The decision to downsize Whaikaha and strip it of its responsibility for delivering support services has outraged disabled people, who fought for decades for a ministry of their own, writes Robyn Hunt.
The downsizing of Whaikaha to a smaller policy advice, advocacy, education and monitoring stand-alone ministry, with disability support service being transferred to the Ministry of Social Development, has stunned, outraged and deeply distressed disabled people, families and the support community.
The announcement was made by disability issues minister Louise Upston late last week, following a review that said the ministry was “ill-prepared” to deliver disability support services when it was established in 2022.
Disabled people and their families experienced high levels of anxiety following cuts to respite support and equipment services in March. This decision creates more stress and disempowerment for people who already live with uncertainty. The minister’s assurance over support and consultation have not lessened their confusion and concern.
It is also not clear if Whaikaha’s Treaty work and Māori disability work will stand. This could raise human rights considerations.
Over 30 years ago another national government switched the provision of most disability support services from the then Department of Social Welfare to the Department of Health. The difference then was that there was consultation, even if no one listened to or took account of the vehement opposition. At that time the 1975 Disabled Persons Community Welfare Act was repealed, and disabled people lost some entitlements.
For many years disabled people have fought for a ministry of our own. We wanted a ministry that would enable disabled people to influence policy and offer more of a stake in service provision. There is a strong feeling that Whaikaha has been shafted. No one identifying as disabled was on the review panel. There was no consultation with disabled people. As one seasoned disabled researcher says, “The review dismembers decades of disabled people’s work and advocacy.”
“Nothing about us without us” rings hollow here.
Disabled people are also frustrated when some media outlets are talking to service providers before speaking to the service users. Providers do have a stake in the change, especially as their funding for support will not increase, but it’s disabled people and their families and supporters who are at the coalface, who live with limitation and impairment and encounter ableism every day. Disabled people have agency and are not simply objects of care. They are challenging the decisions, and the lack of consultation.
The issue is not so much budget overruns as chronic underfunding over many decades of disability support and services. Disabled people have been at the mercy of successive governments and the bureaucracy, a political football in a system in which we have little real representation, a system that is designed around limitation, rather than potential. This results in a lack of trust in a punitive rather than an enabling system.
Disabled people have concerns that the new, smaller ministry will lack teeth and influence, which was the fate of the much-heralded Ministry for Women in the early 90s. Will the new, smaller ministry have the power and capacity to progress the gnarly issues facing us, such as our woefully outdated and inadequate accessibility standards and laws?
Disabled people worry that there will be less opportunity for us to work on our own issues. Our opportunities, voice and representation will be diminished as services are formulated and delivered from a place where we have less influence, where the priorities of a large organisation dealing with a multiplicity of interests do not adequately represent ours. As one disabled person said on social media, “Disabled people deserve to lead meaningful and dignified lives. They deserve a fully-fledged ministry that serves and advocates for them.” Disabled people want a strong voice that is heard, and a meaningful place of our own.

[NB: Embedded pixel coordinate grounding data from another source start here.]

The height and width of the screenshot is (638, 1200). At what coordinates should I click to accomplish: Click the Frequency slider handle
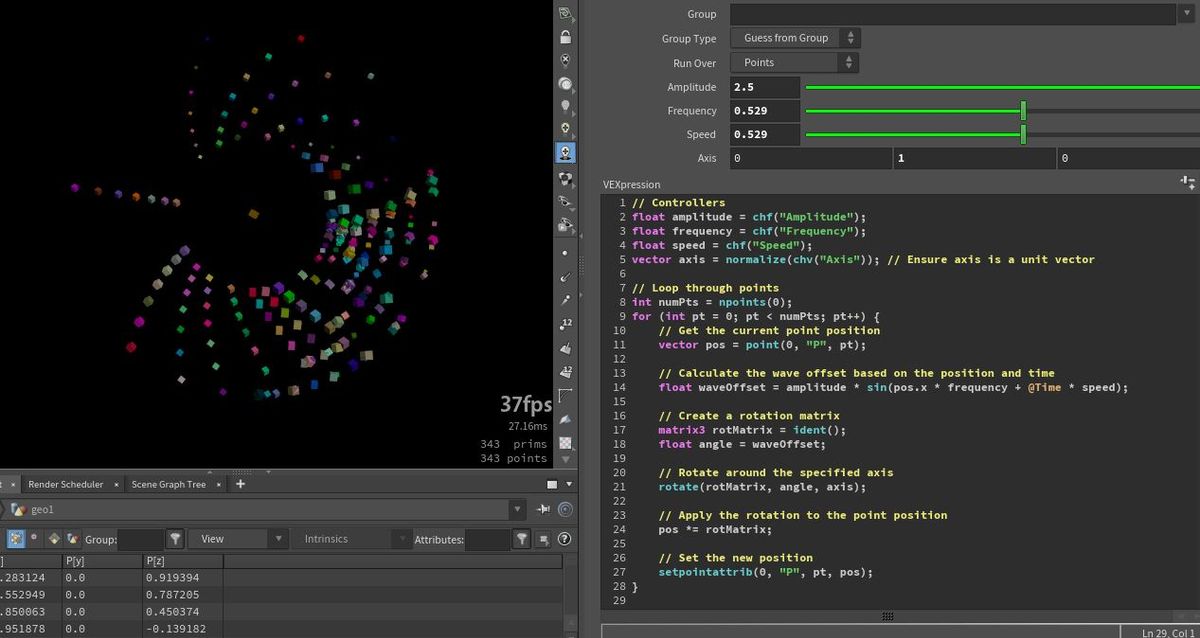coord(1023,111)
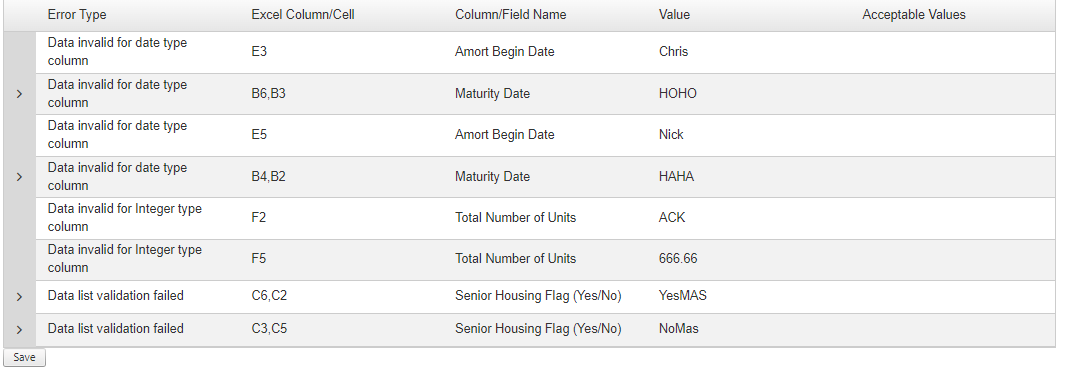Viewport: 1068px width, 374px height.
Task: Sort by the Error Type column header
Action: (x=77, y=14)
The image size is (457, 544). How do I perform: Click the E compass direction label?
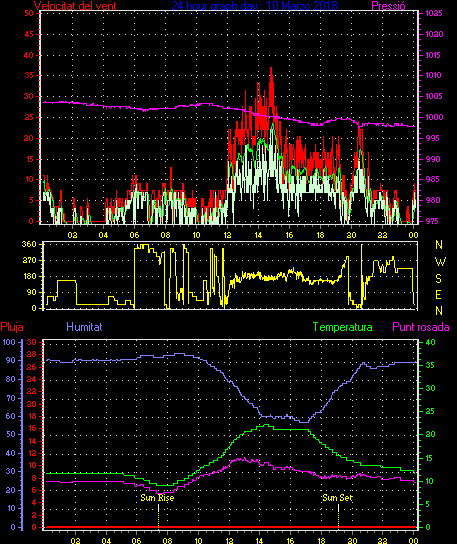coord(438,295)
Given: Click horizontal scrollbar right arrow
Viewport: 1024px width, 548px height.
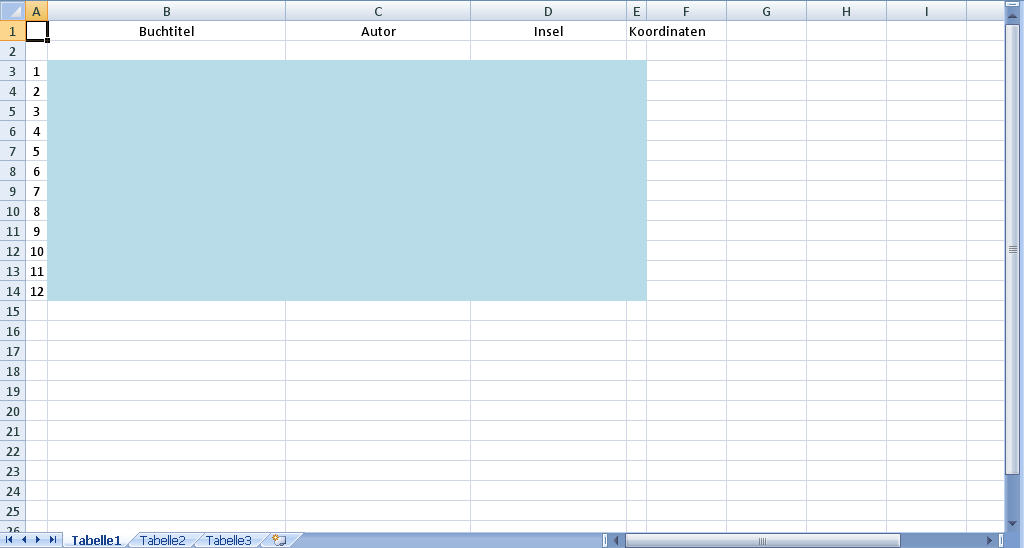Looking at the screenshot, I should click(989, 541).
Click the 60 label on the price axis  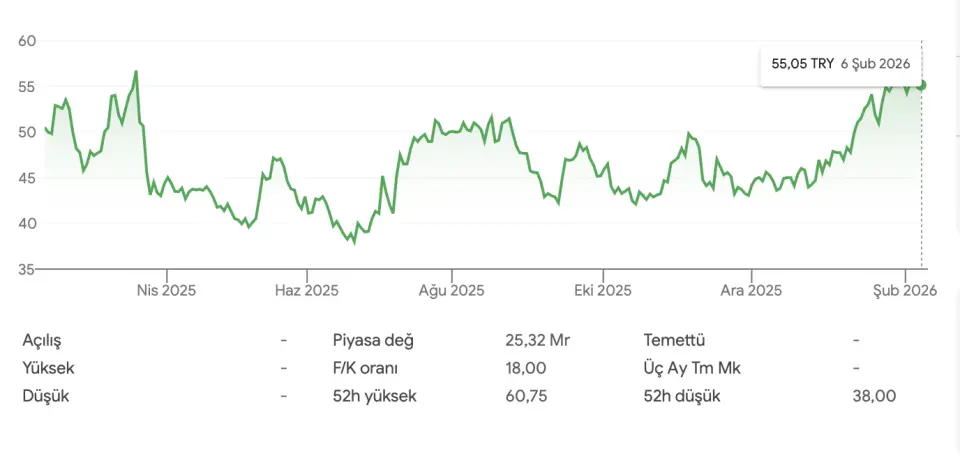27,41
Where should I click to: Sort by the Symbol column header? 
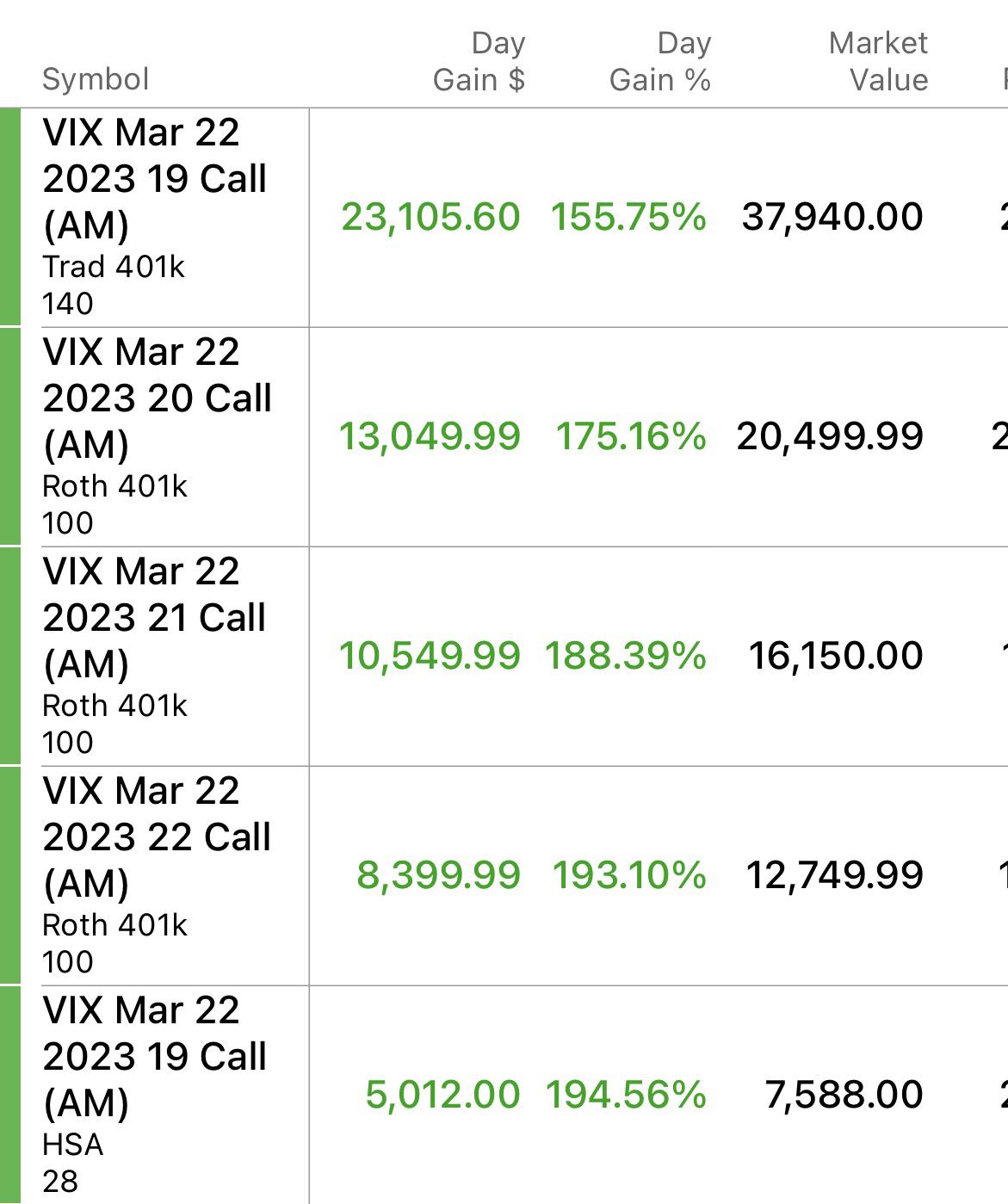(x=96, y=79)
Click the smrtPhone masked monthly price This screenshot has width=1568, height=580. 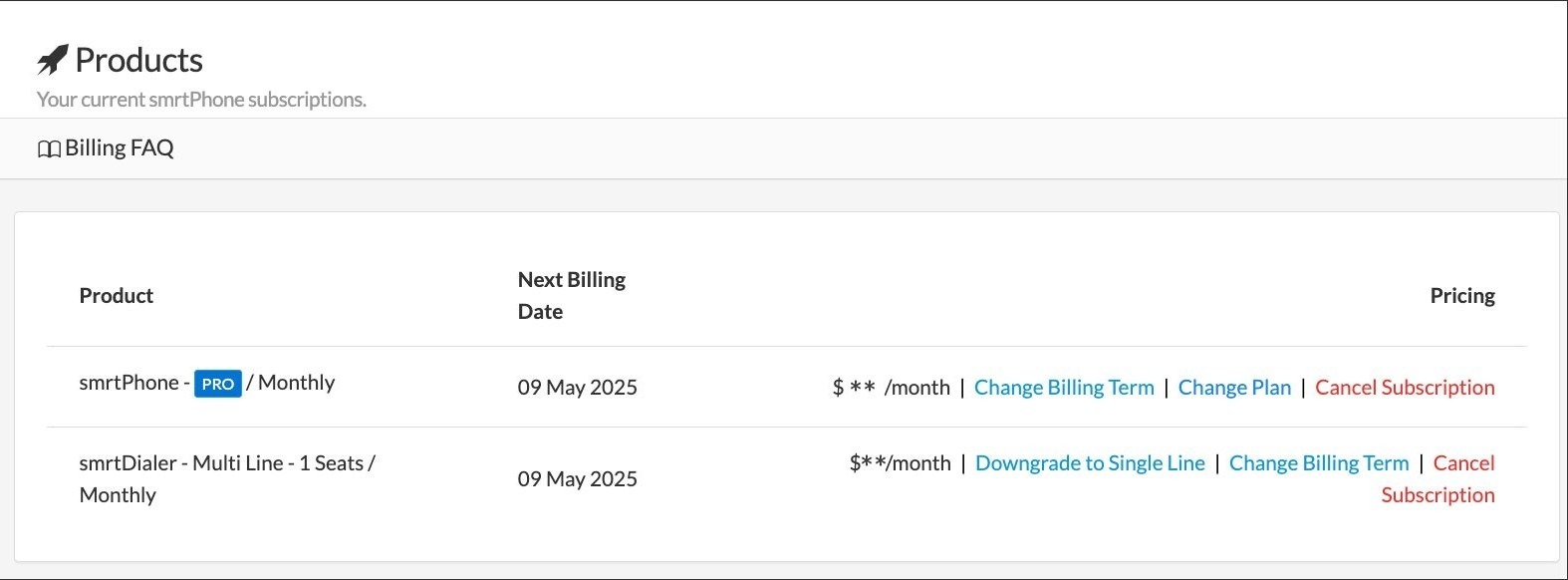pos(891,388)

There is also concern over the sidelining of the new model of disability support, Enabling Good Lives, which promised more flexibility and control over allocated funding for some disabled people in some parts of Aotearoa.
The minister in her presentation talked about a “systems” problem. But systems don’t exist in a vacuum. They reflect societal norms and affect people. The new system will include sanctions, another source of anxiety and a complication in a system that is already complex, serving a complex community. The recent report from the abuse in care inquiry clearly showed the terrible damage toxic systems cause.
The government intends to reinstate NASC, Needs Assessment and Service Coordination. Eligibility and provision are complex, and although services were supposedly driven by need, the assessment and service coordination became budget driven rather than needs driven. It was complex and not popular.
That the documents related to this decision are not yet available in alternative formats is significant, although the centrality of the NZ Sign Language interpreter in the minister’s presentation was notable.
Our numbers are increasing. There are just over a million disabled people in Aotearoa. We are an ageing population with higher rates of impairment. It’s worth noting that anyone can become one of us at any time.